Re: Fine Grained Scaling and Hadoop-2.7.

Adam Bordelon Fri, 10 Jul 2015 11:44:56 -0700

a) Give the executor at least a minimal 0.01cpu, 1MB RAM, since the
executor itself will use some resources, and Mesos gets confused when the
executor claims no resources. See
https://issues.apache.org/jira/browse/MESOS-1807
b) I agree 100% with needing a way to enable/disable FGS vs. CGS, but I
don't think I understand your "zero profile" use case. I'd recommend going
with a simple enable/disable flag for the MVP, and then we can extend it
later if/when necessary.
c) Interesting. Seems like a hacky workaround for the admission control
problem, but I'm intrigued by its complexities and capabilities for other
scenarios. We should still investigate pushing a disable flag into YARN.

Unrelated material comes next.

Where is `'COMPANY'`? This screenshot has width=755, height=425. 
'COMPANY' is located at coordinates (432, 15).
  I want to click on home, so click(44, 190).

> YARN-2604, YARN-3079. YARN-2604 seems to have been added because of a
> genuine problem where an app's AM container size exceeds the size of the
> largest NM node in the cluster.
This still needs a way to be disabled, because an auto-scaling Hadoop
cluster wouldn't worry about insufficient capacity. It would just make more.


On Fri, Jul 10, 2015 at 11:13 AM, Santosh Marella <[email protected]>
wrote:

> Good point. YARN seems to have added this admission control as part of
> YARN-2604, YARN-3079. YARN-2604 seems to have been added because of a
> genuine problem where an app's AM container size exceeds the size of the
> largest NM node in the cluster. They also have a configurable interval that
> controls for how long should the admission control be relaxed after RM's
> startup (yarn.resourcemanager.work-preserving-recovery.scheduling-wait-ms).

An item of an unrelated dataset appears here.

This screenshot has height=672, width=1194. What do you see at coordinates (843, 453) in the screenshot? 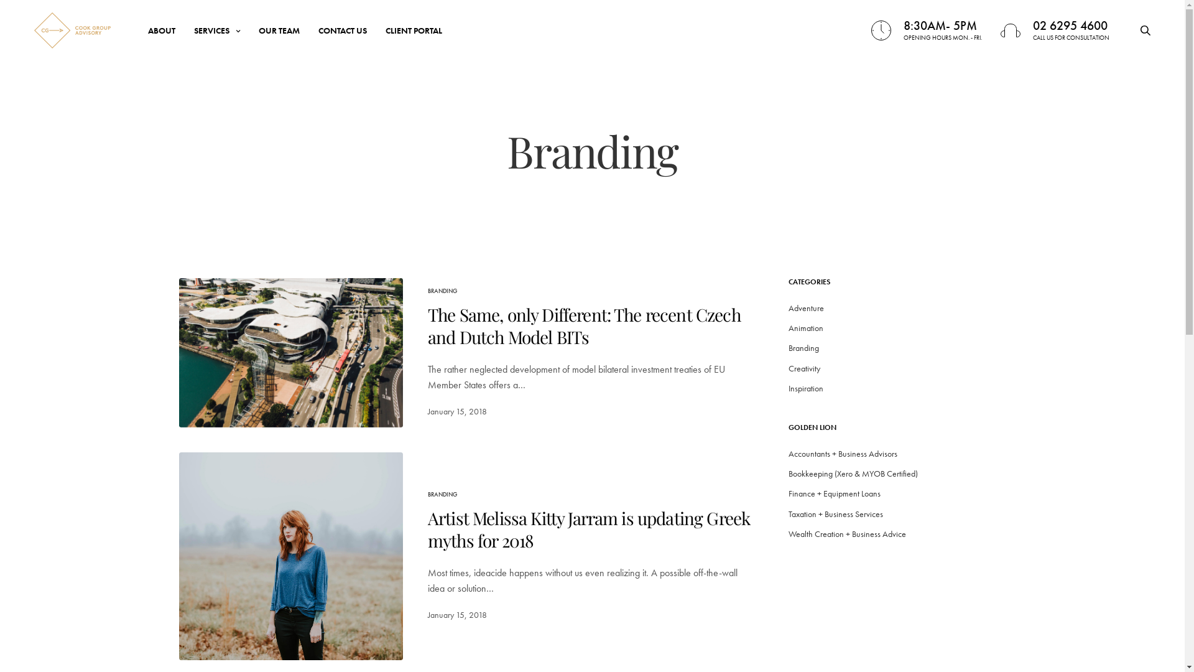
I see `'Accountants + Business Advisors'` at bounding box center [843, 453].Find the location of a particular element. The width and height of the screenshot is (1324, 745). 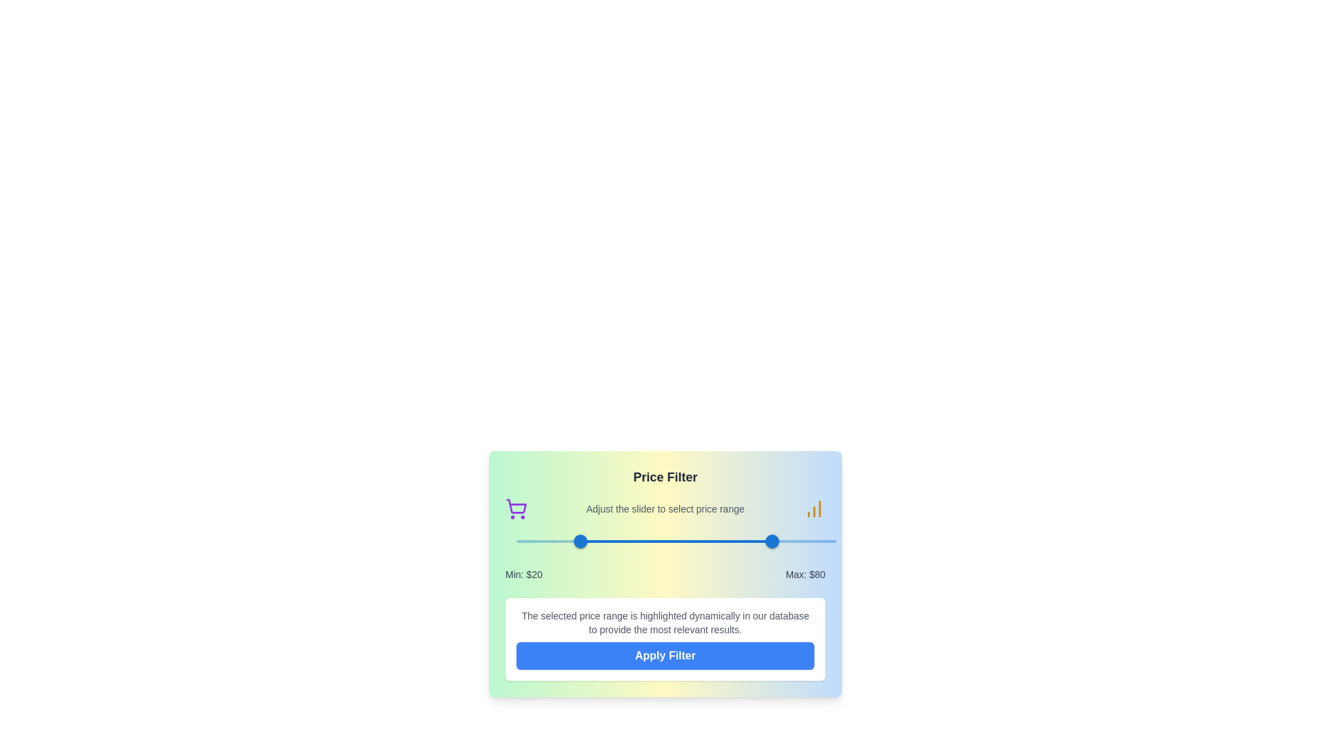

> This was added to avoid rejection of apps submitted after RM (re)starts and
> before any NMs register with RM.
>
> One option is to have a larger value for the above configuration parameter
> for Myriad based YARN clusters. However, it might be worth to see in detail
> the effects of doing that, since the same config param is also used in
> "work preserving RM restart" feature.
>
> Another option is to add a flag to disable admission control in RM and push
> the change into YARN.
>
> In addition to (or irrespective of) the above, I think the following
> problems should still be fixed in Myriad:
> a. FGS shouldn't set NM's capacity to (0G,0CPU) during registration:
> This is because, if a NM is launched with a "medium" profile and FGS sets
> it's capacity to (0G,0CPU), RM will never schedule containers on this NM
> unless FGS expands the capacity with additional mesos offers. Essentially,
> the capacity used for launching the NM will not be utilized at all.

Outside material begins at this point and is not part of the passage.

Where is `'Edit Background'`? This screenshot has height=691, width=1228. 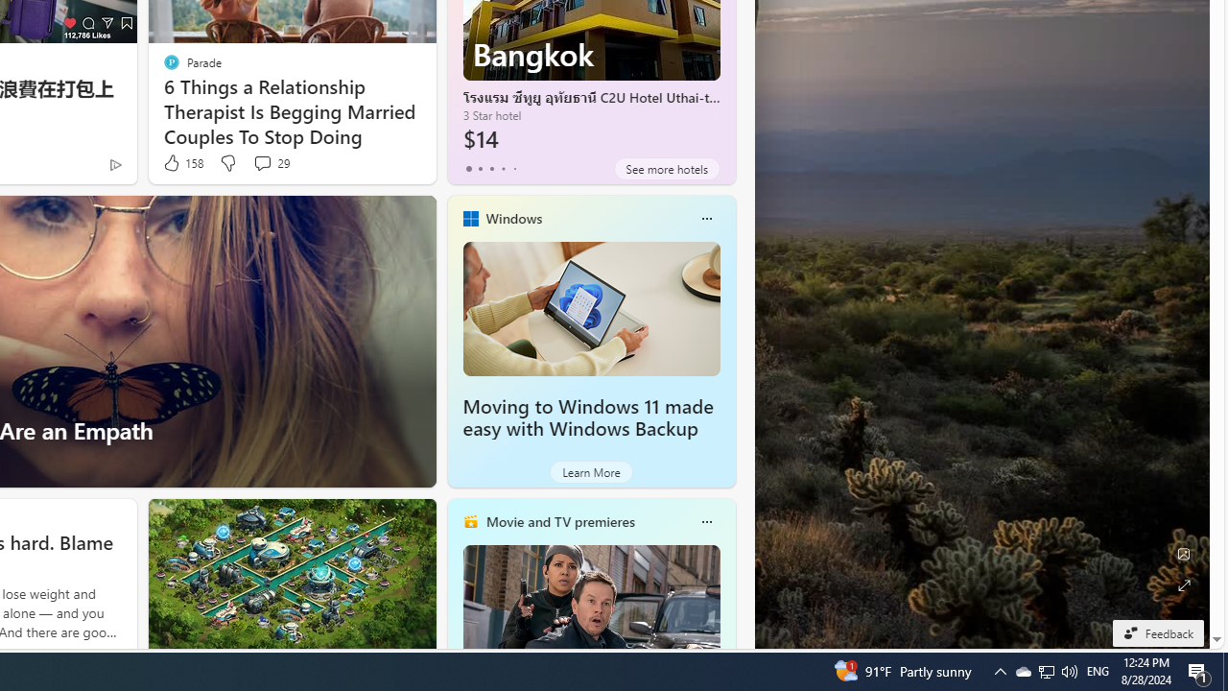 'Edit Background' is located at coordinates (1182, 554).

> On the other hand, not setting the capacity to (0G,0CPU) is also a problem
> because once RM allocates containers, FGS can't (easily) tell whether the
> containers were allocated due to NM's initial capacity or due to additional
> offers received from Mesos.
>
> b. Configuration to enable/disable FGS:
> Currently, there is no configuration/semantics that control whether Myriad
> uses coarse grained scaling or fine grained scaling. If you run Myriad off
> of "phase1" branch, you get coarse grained scaling (CGS). If you run off of
> "branch_14", you get FGS. As we want branch_14 to be merged into phase1 at
> some point, we need to think of a way to enable/disable FGS. One option
> might be to a configuration that tells whether CGS should be enabled or FGS
> should be enabled. However, I feel both of these features are pretty useful
> and a co-existence of both would be ideal. Hence, introducing a new "zero
> profile" (or we should name it "verticallyScalable" profile or similar) and
> allowing FGS to be applicable only to this profile helps us define a way
> where admin can use just FGS or just CGS or a combination of both.
>
> c. Specify (profiles, instances) at startup:
> Currently, "flexup" is the only way to add more NMs. It's convenient make
> the number of instances of each profile configurable in .yml file. If admin
> chooses to have a few NMs with FGS and a few with CGS, it's a lot easier to
> specify it before starting RM. Myriad could exploit this configuration to
> provide a reasonable workaround to the admission control problem: enforce
> at least 1 NM of non-zero size.
>
> Thanks,
> Santosh
>
> On Fri, Jul 10, 2015 at 12:32 AM, Adam Bordelon <[email protected]>
> wrote:
>
> > Why not just add a flag to disable the admission control logic in RMs?
> This
> > same concern came up in the Kubernetes-Mesos framework, which uses a
> > similar "placeholder task" architecture to grow/shrink the executor's
> > container as new tasks/pods are launched. We spoke to the K8s team, and
> > they agreed that the admission control check is not critical to the
> > functionality of their API server (task launch API), and it was kept
> behind
> > a flag.
> > I know we don't want to depend on forks of either project, but we can
> push
> > changes into Mesos/YARN when necessary.
> >
> > On Thu, Jul 9, 2015 at 1:59 PM, Santosh Marella <[email protected]>
> > wrote:
> >
> > > With hadoop-2.7, RM rejects app submissions when the capacity required
> to
> > > run the app master exceeds the cluster capacity. Fine Grained Scaling
> > (FGS)
> > > is effected by the above problem. This is because, FGS sets the Node
> > > Manager's capacity to (0G,0CPU) when the NodeManager registers with RM
> > and
> > > expands NM's capacity with resource offers from mesos. Thus, as each
> NM's
> > > capacity is set to (0G,0CPU), the "cluster capacity" stays at (0G,0CPU)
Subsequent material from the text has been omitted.